Microinflammation is a key driver of chronic kidney disease (CKD) progression, with interleukin-1β (IL-1β) playing a pivotal role. However, current anti-IL-1β antibody therapies face critical limitations, such as systemic side effects and substantial production costs, which hinder their therapeutic efficacy and clinical translation for CKD intervention. To address this, we developed Bacteroides fragilis-derived outer membrane vesicles (OMVs) encapsulating anti-IL-1β single-chain variable fragment (scFv) and conjugated with kidney-targeting peptides (KKEEE)K. Engineered OMV-(KKEEE)K-scFv's safety was evaluated in vitro (24, 48 h) and in vivo (2 months).

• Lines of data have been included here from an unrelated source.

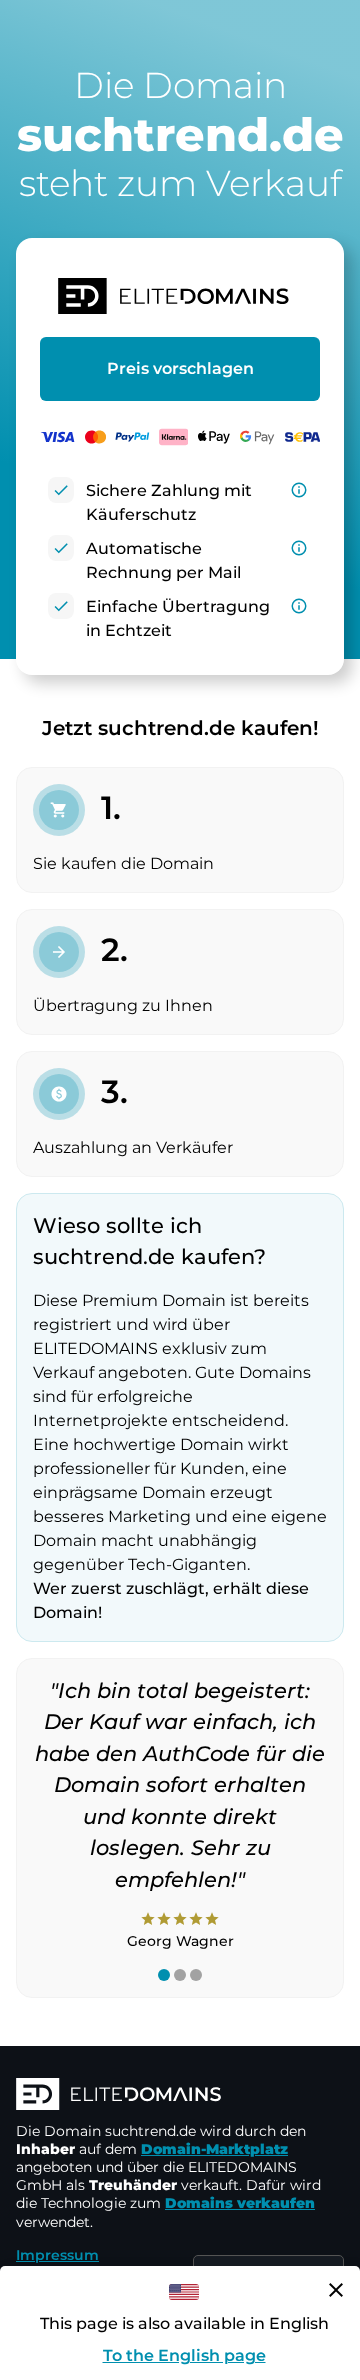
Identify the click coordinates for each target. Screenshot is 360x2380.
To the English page (184, 2355)
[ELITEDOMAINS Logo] (180, 2096)
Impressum (57, 2255)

Its anti-inflammatory efficacy was assessed in a high glucose-induced model in vitro, and in various kidney disease mouse models (streptozotocin-induced diabetic nephropathy, lupus nephritis, unilateral ureteral obstruction) in vivo. OMV-(KKEEE)K-scFv showed high stability, precisely delivered scFv to proximal renal tubules, had excellent safety, reduced the expression of inflammatory cytokines including tumour necrosis factor-α (TNF-α), interleukin-6 (IL-6) and monocyte chemoattractant protein-1 (MCP-1), decreased cell infiltration, and alleviated renal injury. In conclusion, engineered OMVs effectively deliver anti-IL-1β scFv, mitigating local inflammation and CKD-related renal damage.